Dr. Wilson notes that he later drew on these experiences when, as a hospitalist at a regional medical center, he was called to admit a woman to the hospital from the emergency department. She was dressed in traditional Muslim clothing and spoke no English. Knowing that it is offensive for traditional Islamic women to be examined by a man, Dr. Wilson asked through the woman’s friends who had accompanied the woman whether she would prefer a woman doctor and whether she would be comfortable at least with his taking her history. She answered “yes” to both questions.
Dr. Wilson prevailed upon a female doctor in a competing practice to perform the examination and also made a special effort to admit the patient to the female physician in his own group who would be working the next day.
“It’s not that I’ve been trained in cultural awareness,” he says, “but this case points out the importance of recognizing other traditions, so that you can deliver care that is effective and culturally sensitive.”
Earning Trust
Maren Grainger-Monsen, MD, senior research scholar and director of the Biomedical Ethics in Film Program at the Stanford University Center for Biomedical Ethics (Calif.), has produced several award-winning films about patients from different racial and ethnic groups and their interface with the healthcare delivery system.
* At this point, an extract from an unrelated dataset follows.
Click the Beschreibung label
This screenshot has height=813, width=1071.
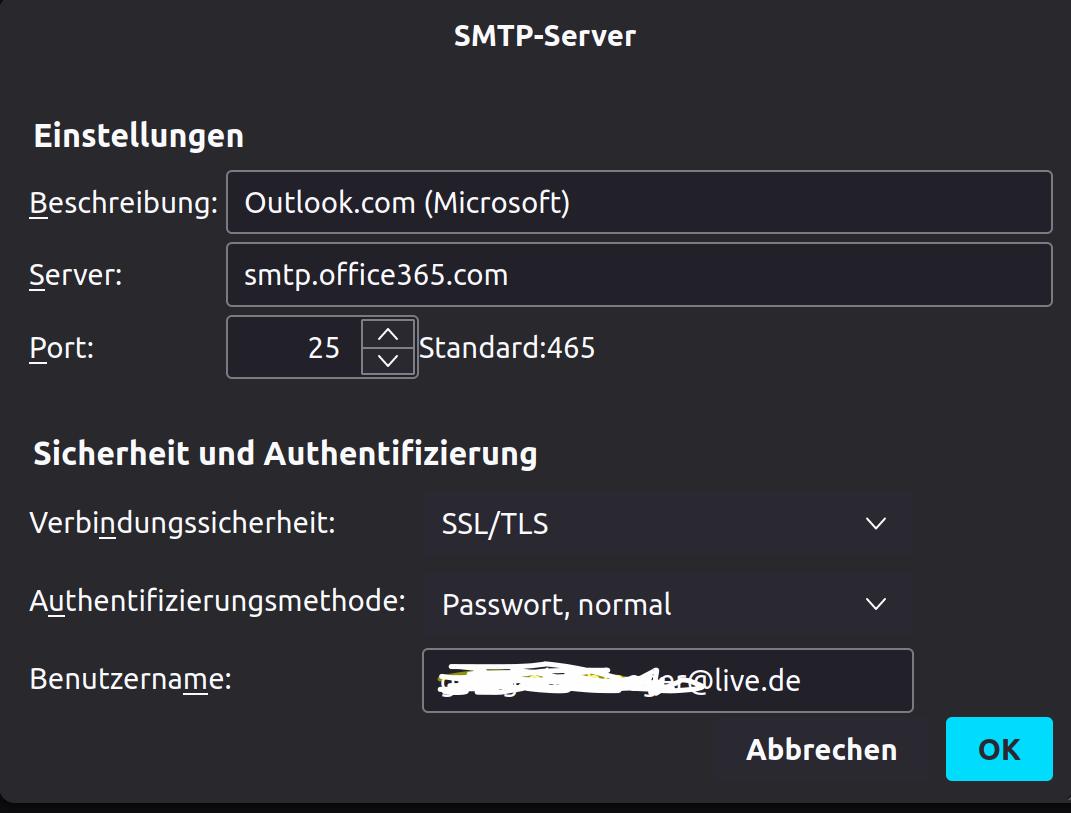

In the process of filming patients with their families, she has realized that as a physician she often mistook respect for trust.
Patients, she says, “would be respectful and polite and seeming to agree with me, but as I have worked on these films and spent time with families, I realize that they approach the physician and the hospital system with more caution and they wait to see if the people are trustworthy.”
Jack Percelay, MD, chair, American Academy of Pediatrics Section on Hospital Medicine and SHM Board member, notes that “hospitalists face more difficulty with some cultural issues than primary care providers because we’re thrust into a situation of an acute illness, whereas the primary care provider at least gets an opportunity to establish a relationship. In pediatric hospital medicine, we need to be very careful and cognizant of this, make sure we employ translation resources and social workers, and be hesitant to judge someone else’s value system, while still advocating for the patient.”
While it can be important to acquire a baseline of knowledge about dominant cultural and religious groups (especially if a group comprises a sizable percentage of patients seen at one’s institution), Dr. Fernandez cautions against using a laundry list approach to cultural competency.
“It’s helpful to know, for instance, that many Vietnamese here came as a result of the Vietnam War,” she says. “On the other hand, it is not that helpful to say [something like], ‘Don’t shake hands with Vietnamese.’ Our patients are forgiving of whether we shake hands or don’t shake hands. They are less forgiving when we appear not to listen to them.”
Lost in Translation
Nearly 14% of people who live in the United States speak a language other than English in their homes, according to the U.S. Census Bureau’s Census 2000 estimates.2 When a person with limited English proficiency (LEP) enters the healthcare system, the potential for medical error increases if language barriers are not addressed. Indeed, healthcare institutions that receive federal healthcare dollars (Medicare, Medicaid) are obligated under Title VI of the Civil Rights Act of 1964 to provide access to interpreter services—free of charge—to LEP patients.